Error Recovery During Execution
When a command fails, the agent:
- Reads the error output from Bash
- Applies its reasoning (enhanced by SKILL.md tips)
- Tries alternative approaches
Example: If vibe-check click ".btn-submit" fails with a timeout, the agent might:
- Run
vibe-check find-all "button"to see what buttons exist - Run
vibe-check screenshot -o debug.pngto see the page state - Try a different selector based on what it finds
This is not self-healing in the traditional sense — it's an intelligent agent reasoning about failures, which is more flexible than any static retry logic.
Phase 6: Completion
When the agent finishes the task (or the user interrupts), the skill's effects unwind:
- Elevated permissions revert to the session's defaults
- The model reverts to the session's default
- SKILL.md content remains in conversation history (for context continuity)

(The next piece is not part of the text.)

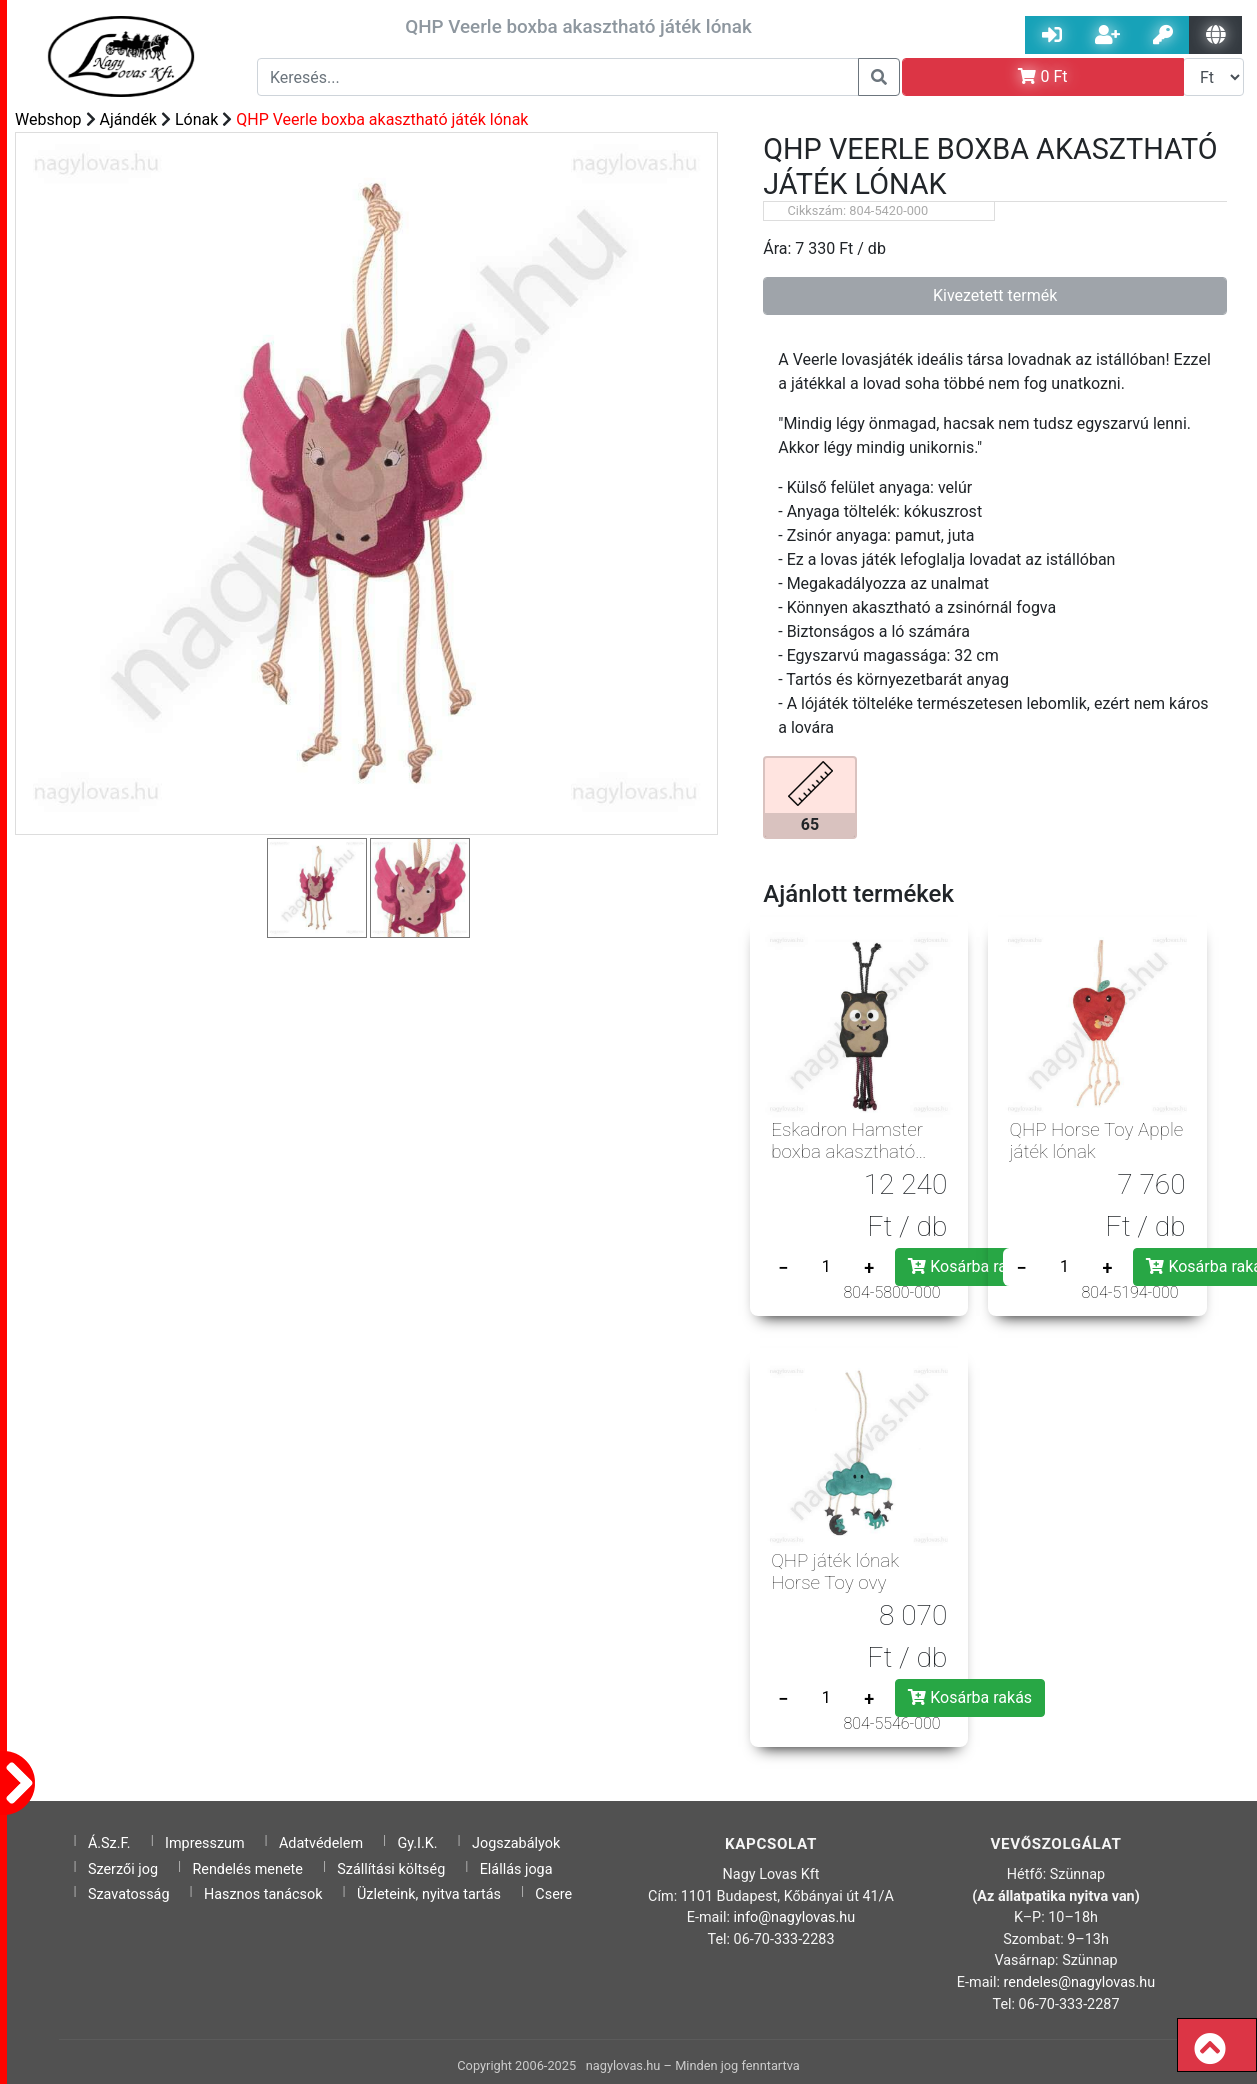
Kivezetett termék (995, 295)
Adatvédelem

- The browser daemon may still be running (it's separate from the skill lifecycle)
Lifecycle Diagram
┌───────────┐ ┌────────────┐ ┌────────────┐ ┌─────────────┐ ┌───────────┐ ┌────────────┐
│ Install │───▶│ Discover │───▶│ Select │───▶│ Invoke │───▶│ Execute │───▶│ Complete │
│ │ │ │ │ │ │ │ │ │ │ │
│ npx skills│ │ Scan dirs │ │ LM matches │ │ Inject MD │ │ Bash cmds │ │ Revert │
│ add <repo>│ │ Read YAML │ │ intent to │ │ Grant perms │ │ via tools │ │ permissions│
│ │ │ Format list│ │ description│ │ Switch model│ │ Agent loop│ │ │
└───────────┘ └────────────┘ └────────────┘ └─────────────┘ └───────────┘ └────────────┘
(once) (every turn) (every turn) (on match) (agent-driven) (on finish)
Key Takeaway
The elegance of the skill system is that it adds zero new infrastructure. No servers, no APIs, no protocols. Just a markdown file that gets injected into conversation context at the right time. The agent does the rest with tools it already has (Bash, Read, Write).
This is why skills are so much lighter than MCP: MCP requires a running server process, a protocol handshake, tool schema exchange, and persistent state management. A skill is literally a file.